What you are asked to do:
Rewrite the entry lines below as a numbered list, omitting blank lines, from the line containing "What are the" up to and including the line containing "The image size is (1280, 720).".

Element lookup entries
● ● ● ● ●

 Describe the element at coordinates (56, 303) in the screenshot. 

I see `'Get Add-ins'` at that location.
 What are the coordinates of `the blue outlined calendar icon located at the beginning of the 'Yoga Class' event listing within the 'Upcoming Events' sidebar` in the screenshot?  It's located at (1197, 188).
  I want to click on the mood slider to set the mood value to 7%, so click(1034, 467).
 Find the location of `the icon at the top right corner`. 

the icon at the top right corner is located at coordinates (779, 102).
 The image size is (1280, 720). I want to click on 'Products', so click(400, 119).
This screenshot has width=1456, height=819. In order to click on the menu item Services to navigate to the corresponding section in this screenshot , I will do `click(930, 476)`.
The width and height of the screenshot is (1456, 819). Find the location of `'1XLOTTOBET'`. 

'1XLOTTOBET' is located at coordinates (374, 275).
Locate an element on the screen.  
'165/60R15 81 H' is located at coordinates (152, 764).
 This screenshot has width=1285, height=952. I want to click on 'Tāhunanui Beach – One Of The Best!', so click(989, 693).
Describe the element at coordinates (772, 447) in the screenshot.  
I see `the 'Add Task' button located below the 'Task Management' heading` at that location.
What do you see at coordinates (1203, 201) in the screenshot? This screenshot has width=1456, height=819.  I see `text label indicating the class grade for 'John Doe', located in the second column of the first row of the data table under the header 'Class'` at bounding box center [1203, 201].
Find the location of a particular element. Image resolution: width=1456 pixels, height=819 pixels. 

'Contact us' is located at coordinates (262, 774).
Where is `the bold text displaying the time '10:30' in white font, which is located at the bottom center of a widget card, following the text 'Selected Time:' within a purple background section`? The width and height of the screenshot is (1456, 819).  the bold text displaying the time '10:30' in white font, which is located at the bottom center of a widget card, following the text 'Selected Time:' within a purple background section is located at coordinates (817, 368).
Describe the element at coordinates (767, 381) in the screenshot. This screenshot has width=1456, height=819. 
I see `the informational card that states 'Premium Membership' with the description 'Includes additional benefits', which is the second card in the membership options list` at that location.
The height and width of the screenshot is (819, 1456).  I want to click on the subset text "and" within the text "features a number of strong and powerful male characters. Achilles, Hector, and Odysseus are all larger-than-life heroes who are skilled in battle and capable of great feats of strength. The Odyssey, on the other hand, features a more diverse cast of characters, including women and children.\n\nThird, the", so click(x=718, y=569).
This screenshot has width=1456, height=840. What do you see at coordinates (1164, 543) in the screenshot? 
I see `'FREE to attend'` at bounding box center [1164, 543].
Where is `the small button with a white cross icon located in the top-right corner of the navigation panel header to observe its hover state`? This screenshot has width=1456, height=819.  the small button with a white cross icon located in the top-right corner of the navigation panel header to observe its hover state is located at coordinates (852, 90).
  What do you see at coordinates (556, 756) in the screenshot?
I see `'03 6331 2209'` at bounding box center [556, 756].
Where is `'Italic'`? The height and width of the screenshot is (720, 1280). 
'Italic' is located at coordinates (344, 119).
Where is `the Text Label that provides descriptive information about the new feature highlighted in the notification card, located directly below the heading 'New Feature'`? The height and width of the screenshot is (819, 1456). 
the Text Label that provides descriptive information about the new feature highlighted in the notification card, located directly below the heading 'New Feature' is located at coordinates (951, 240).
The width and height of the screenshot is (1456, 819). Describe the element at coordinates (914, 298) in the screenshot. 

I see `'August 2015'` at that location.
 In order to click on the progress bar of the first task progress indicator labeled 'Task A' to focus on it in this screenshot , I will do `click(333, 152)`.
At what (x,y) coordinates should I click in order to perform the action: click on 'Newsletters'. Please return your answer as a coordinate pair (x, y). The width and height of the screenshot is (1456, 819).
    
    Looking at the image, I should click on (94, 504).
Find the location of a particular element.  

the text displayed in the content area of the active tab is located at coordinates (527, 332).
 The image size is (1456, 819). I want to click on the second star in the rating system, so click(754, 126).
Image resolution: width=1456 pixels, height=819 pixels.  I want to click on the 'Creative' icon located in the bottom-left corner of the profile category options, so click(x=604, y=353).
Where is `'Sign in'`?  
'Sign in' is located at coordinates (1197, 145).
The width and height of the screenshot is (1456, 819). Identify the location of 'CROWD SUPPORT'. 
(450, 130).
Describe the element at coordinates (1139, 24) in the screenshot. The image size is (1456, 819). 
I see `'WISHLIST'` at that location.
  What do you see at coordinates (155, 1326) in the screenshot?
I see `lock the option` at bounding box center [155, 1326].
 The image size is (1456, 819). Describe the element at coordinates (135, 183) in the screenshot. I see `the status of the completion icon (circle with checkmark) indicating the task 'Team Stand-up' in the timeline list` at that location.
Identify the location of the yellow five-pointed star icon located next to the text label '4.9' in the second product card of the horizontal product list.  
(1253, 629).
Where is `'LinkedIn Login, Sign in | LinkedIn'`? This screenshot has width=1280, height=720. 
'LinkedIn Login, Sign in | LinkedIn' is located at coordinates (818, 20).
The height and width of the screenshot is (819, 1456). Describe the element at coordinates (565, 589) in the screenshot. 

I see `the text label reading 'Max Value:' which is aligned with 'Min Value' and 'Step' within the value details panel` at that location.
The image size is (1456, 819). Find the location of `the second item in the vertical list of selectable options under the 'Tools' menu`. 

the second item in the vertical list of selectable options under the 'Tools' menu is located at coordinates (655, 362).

● ● ● ● ●

Expected output:
1.  What are the coordinates of `the blue outlined calendar icon located at the beginning of the 'Yoga Class' event listing within the 'Upcoming Events' sidebar` in the screenshot?  It's located at (1197, 188).
2.   I want to click on the mood slider to set the mood value to 7%, so click(1034, 467).
3.  Find the location of `the icon at the top right corner`. 
4. the icon at the top right corner is located at coordinates (779, 102).
5.  The image size is (1280, 720). I want to click on 'Products', so click(400, 119).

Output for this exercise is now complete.